Problems —
1/ Translate this sentence from the passage on not-for-profit tax reforms into Spanish: "Likewise, the 50,000 National Rental Affordability Scheme allocations will be unaffected by the tax changes."
2/ Reproduce the passage on not-for-profit tax reforms from "NFP entities that" up to and including "significant tax concessions.", swapping "tax concessions" for "tax exemptions".

The reforms also won't affect NFP entities carrying on small-scale and low-risk activities, such as lamington drive fundraisers, school fetes and leasing out of church halls.

The Government says these new arrangements will commence on 1 July 2011 and will initially affect only new unrelated commercial activities that commence after 7.30pm (AEST) on 10 May 2011.

NFP entities with existing unrelated commercial activities will initially be able to continue to use their tax concessions to support these activities.

The Government says it will consult on transitional arrangements for these existing activities, with the intention of phasing these out over time.

NFP entities that have entered into a government service delivery contract as at 7.30pm (AEST) on 10 May 2011 will be allowed to use their tax concessions in support of that contract.

Likewise, the 50,000 National Rental Affordability Scheme allocations will be unaffected by the tax changes.

The Assistant Treasurer, Bill Shorten says the Government strongly supports the provision of welfare, education, sports, arts, worship, culture and community services provided by NFPs through access to significant tax concessions.

Given records —
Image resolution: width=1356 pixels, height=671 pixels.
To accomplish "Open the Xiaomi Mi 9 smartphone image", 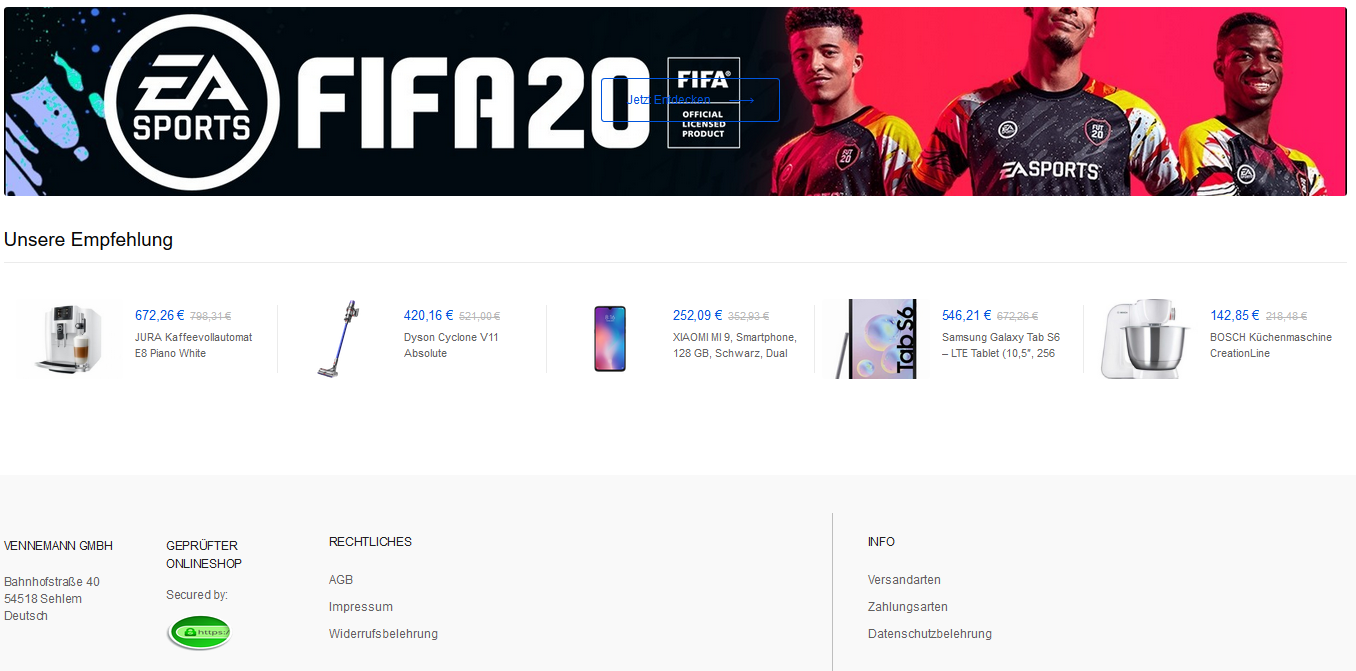I will pos(610,339).
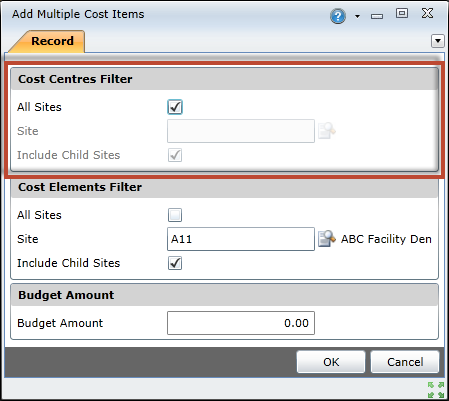Click the OK button
The height and width of the screenshot is (401, 449).
point(331,362)

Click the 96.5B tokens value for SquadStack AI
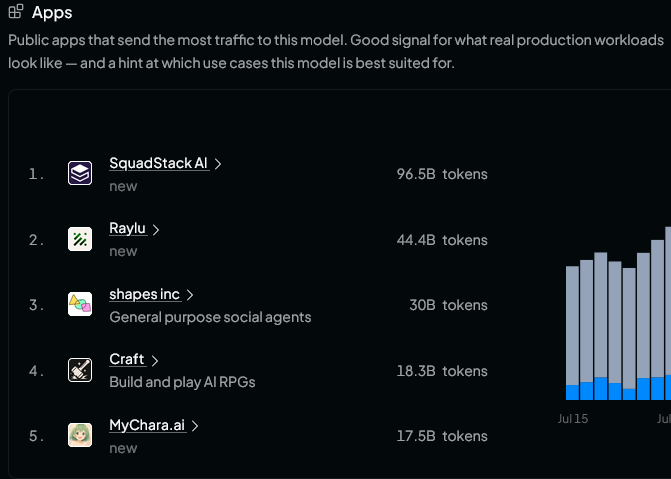click(442, 174)
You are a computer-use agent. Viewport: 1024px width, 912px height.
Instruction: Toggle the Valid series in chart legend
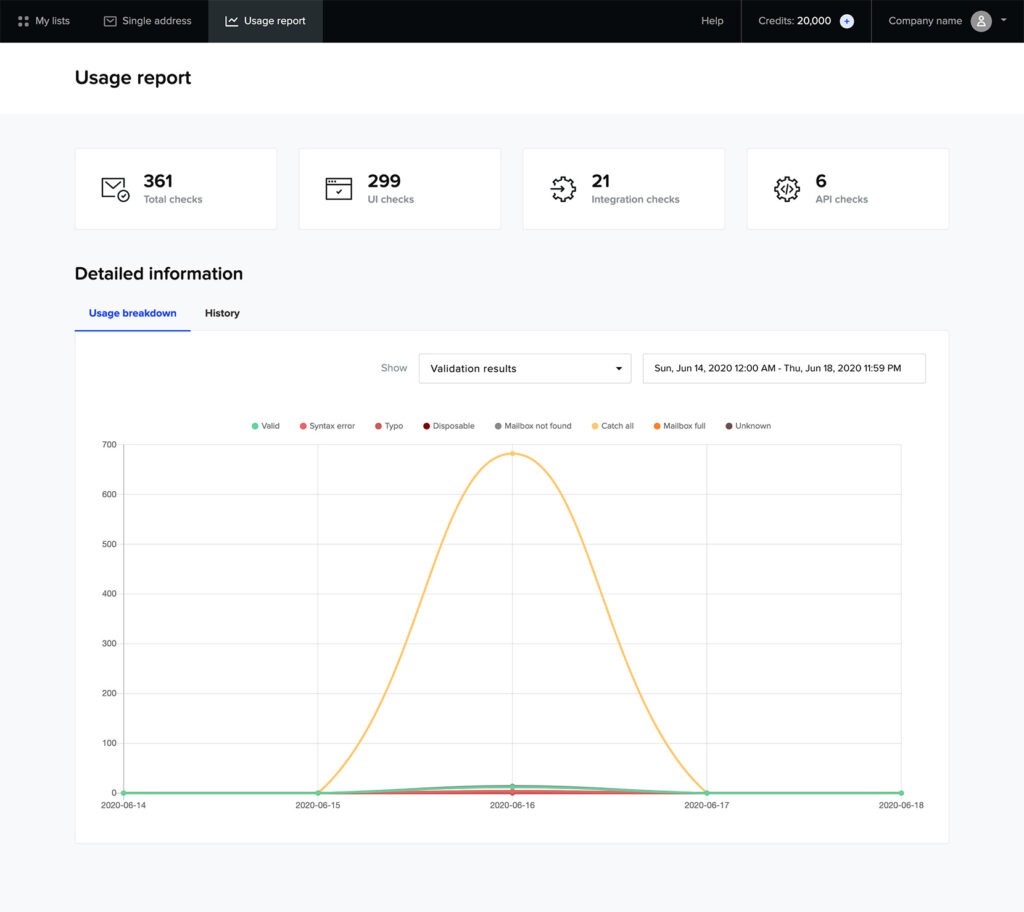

Solution set —
1/ Asimismo, las 50.000 asignaciones del National Rental Affordability Scheme no se verán afectadas por los cambios tributarios.

2/
NFP entities that have entered into a government service delivery contract as at 7.30pm (AEST) on 10 May 2011 will be allowed to use their tax exemptions in support of that contract.

Likewise, the 50,000 National Rental Affordability Scheme allocations will be unaffected by the tax changes.

The Assistant Treasurer, Bill Shorten says the Government strongly supports the provision of welfare, education, sports, arts, worship, culture and community services provided by NFPs through access to significant tax exemptions.